La Delegación del Gobierno en Melilla ha respondido a las críticas del Partido Popular durante el pleno de control celebrado este lunes, en el que el vicepresidente primero, Miguel Marín cuestionó la exclusión de la ciudad de determinadas ayudas estatales vinculadas al contexto internacional, así como el encarecimiento de la gasolina y el coste del transporte de mercancías.
Fuentes de la Delegación han señalado que este tipo de intervenciones responden a una estrategia habitual del Partido Popular, consistente en trasladar el foco del debate desde las competencias del Gobierno local hacia el Ejecutivo central.
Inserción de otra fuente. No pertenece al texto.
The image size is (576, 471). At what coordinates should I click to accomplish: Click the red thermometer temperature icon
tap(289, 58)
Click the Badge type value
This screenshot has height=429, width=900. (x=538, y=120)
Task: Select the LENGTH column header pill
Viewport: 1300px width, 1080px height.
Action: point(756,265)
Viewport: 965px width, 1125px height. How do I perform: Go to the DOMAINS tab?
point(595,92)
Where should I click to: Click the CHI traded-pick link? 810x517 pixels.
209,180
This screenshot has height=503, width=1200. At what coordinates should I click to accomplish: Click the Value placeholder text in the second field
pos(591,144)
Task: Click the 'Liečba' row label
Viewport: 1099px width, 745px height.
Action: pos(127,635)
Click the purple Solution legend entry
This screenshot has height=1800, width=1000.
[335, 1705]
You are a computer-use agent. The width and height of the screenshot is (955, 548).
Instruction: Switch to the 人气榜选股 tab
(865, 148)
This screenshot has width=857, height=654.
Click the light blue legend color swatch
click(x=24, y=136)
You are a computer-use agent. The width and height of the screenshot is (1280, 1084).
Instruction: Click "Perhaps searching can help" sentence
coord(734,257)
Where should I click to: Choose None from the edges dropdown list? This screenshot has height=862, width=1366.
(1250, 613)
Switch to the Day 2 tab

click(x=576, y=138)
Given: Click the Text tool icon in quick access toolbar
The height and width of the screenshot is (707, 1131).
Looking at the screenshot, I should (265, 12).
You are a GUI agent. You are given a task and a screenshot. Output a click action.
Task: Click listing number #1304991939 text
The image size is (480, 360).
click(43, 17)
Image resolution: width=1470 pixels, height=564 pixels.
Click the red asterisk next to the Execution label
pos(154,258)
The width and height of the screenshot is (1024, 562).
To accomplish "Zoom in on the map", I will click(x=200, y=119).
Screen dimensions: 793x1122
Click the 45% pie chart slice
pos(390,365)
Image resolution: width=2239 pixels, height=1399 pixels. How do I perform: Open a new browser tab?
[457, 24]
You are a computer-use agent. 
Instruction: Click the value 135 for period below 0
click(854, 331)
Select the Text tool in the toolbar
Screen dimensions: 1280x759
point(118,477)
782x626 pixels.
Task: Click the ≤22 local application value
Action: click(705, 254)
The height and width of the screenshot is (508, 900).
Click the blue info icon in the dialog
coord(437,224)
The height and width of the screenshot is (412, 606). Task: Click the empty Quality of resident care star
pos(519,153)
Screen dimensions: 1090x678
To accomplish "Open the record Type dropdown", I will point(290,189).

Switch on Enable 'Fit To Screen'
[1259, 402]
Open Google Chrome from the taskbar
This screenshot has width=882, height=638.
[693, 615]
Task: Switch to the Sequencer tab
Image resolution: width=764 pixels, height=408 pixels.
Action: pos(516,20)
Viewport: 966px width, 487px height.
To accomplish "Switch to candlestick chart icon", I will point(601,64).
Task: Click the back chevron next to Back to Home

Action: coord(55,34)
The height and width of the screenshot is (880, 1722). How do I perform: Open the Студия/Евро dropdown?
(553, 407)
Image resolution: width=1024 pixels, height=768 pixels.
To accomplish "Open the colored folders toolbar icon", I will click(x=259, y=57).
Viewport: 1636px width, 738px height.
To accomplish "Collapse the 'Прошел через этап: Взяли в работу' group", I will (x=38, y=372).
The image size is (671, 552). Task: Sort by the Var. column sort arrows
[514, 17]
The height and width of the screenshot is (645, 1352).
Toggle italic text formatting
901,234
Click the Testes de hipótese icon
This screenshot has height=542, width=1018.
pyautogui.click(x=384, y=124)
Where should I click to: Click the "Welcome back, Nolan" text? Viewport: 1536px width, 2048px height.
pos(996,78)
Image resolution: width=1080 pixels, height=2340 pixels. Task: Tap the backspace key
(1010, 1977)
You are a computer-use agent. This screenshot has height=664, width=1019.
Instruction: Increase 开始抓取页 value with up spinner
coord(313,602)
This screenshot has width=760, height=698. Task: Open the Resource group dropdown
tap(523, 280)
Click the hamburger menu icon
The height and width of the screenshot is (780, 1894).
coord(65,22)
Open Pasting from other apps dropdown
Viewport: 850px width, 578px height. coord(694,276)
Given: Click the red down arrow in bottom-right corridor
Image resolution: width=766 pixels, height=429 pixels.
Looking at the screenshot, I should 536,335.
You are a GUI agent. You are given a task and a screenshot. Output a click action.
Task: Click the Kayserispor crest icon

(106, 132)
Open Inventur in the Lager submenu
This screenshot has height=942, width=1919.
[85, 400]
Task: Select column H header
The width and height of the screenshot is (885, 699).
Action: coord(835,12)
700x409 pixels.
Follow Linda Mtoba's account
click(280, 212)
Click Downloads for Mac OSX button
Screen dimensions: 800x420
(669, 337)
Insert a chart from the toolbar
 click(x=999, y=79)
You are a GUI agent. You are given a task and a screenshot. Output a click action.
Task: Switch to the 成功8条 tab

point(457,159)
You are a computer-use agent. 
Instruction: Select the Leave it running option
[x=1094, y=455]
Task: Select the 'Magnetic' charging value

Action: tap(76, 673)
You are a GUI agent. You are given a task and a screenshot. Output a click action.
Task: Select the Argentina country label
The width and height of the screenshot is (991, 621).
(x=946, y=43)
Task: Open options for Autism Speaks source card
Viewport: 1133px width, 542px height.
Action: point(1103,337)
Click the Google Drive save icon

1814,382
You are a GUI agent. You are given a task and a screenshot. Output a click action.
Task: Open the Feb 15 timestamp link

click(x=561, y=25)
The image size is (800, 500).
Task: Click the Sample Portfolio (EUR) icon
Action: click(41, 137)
En este sentido, han afirmado que los plenos de control en la Asamblea deben centrarse en la acción del Gobierno de la ciudad, y no en cuestiones que corresponden al ámbito estatal.
Críticas a la estrategia del Partido Popular
Durante su intervención, Marín insistió en que Melilla ha quedado fuera de un decreto de ayudas aprobado por el Gobierno central a raíz de la guerra en Oriente Próximo. Asimismo, señaló que el precio de la gasolina ha aumentado en la ciudad en torno a 20 céntimos desde el inicio del conflicto y reclamó que el Ejecutivo asuma el 50% del coste del transporte de mercancías para abaratar la cesta de la compra.
Ante estas declaraciones, desde la Delegación han considerado que el Partido Popular intenta “lanzar balones fuera” y evitar abordar sus propias responsabilidades. Han criticado que, en lugar de centrarse en la gestión local, se recurra de forma reiterada a cuestionar la actuación del Gobierno central en un foro que no corresponde a ese ámbito.
Según han indicado, esta forma de proceder genera confusión entre la ciudadanía, al mezclar competencias y desviar el debate político hacia cuestiones que no son objeto del control parlamentario en la ciudad autónoma.
Defensa de las medidas del Gobierno central
En relación con las ayudas y las medidas adoptadas por el Ejecutivo, la Delegación ha subrayado que el Gobierno central ha puesto en marcha diferentes iniciativas que, además, tienen carácter complementario a las que puedan desarrollar las administraciones territoriales.
En concreto, han defendido la existencia de un real decreto que contempla bonificaciones al transporte de mercancías, una de las principales demandas planteadas por el Partido Popular durante el pleno. Según han explicado, este mecanismo no solo está en vigor, sino que ha sido ampliado recientemente.
Fuentes de la Delegación han asegurado que en el último año se ha incrementado de manera considerable la cuantía destinada a estas ayudas, lo que ha permitido que un mayor número de empresas se beneficien de las bonificaciones. Entre ellas, han destacado aquellas vinculadas al transporte de productos de consumo humano, lo que repercute directamente en el abastecimiento de bienes esenciales.
Incremento de beneficiarios y alcance de las ayudas
La Delegación ha insistido en que el Gobierno central continúa trabajando para ampliar tanto el alcance como la eficacia de estas medidas, con el objetivo de mejorar su impacto en territorios como Melilla. En este sentido, han recalcado que el sistema de bonificaciones está en constante evolución y adaptación.
Además, han dejado entrever que las afirmaciones realizadas durante el pleno podrían deberse a un desconocimiento de estas medidas o a una estrategia política orientada a generar incertidumbre entre la población.
En cualquier caso, han reiterado que las ayudas al transporte de mercancías están activas y que han experimentado un crecimiento tanto en su dotación económica como en el número de beneficiarios.
Llamamiento a centrar el debate en la gestión local
Más allá de la respuesta a las críticas concretas, desde la Delegación del Gobierno han querido insistir en la necesidad de que los plenos de control se utilicen para fiscalizar la labor del Ejecutivo local. Han recordado que este tipo de sesiones tienen como objetivo analizar la gestión de la ciudad autónoma y exigir responsabilidades en ese ámbito.
En esta línea, han cuestionado la falta de claridad en algunos compromisos del Partido Popular, como el número de viviendas que se prevé poner en marcha antes de que finalice la legislatura. Según han señalado, este tipo de cuestiones sí forman parte de las competencias directas del Gobierno local y deberían ser objeto prioritario de debate.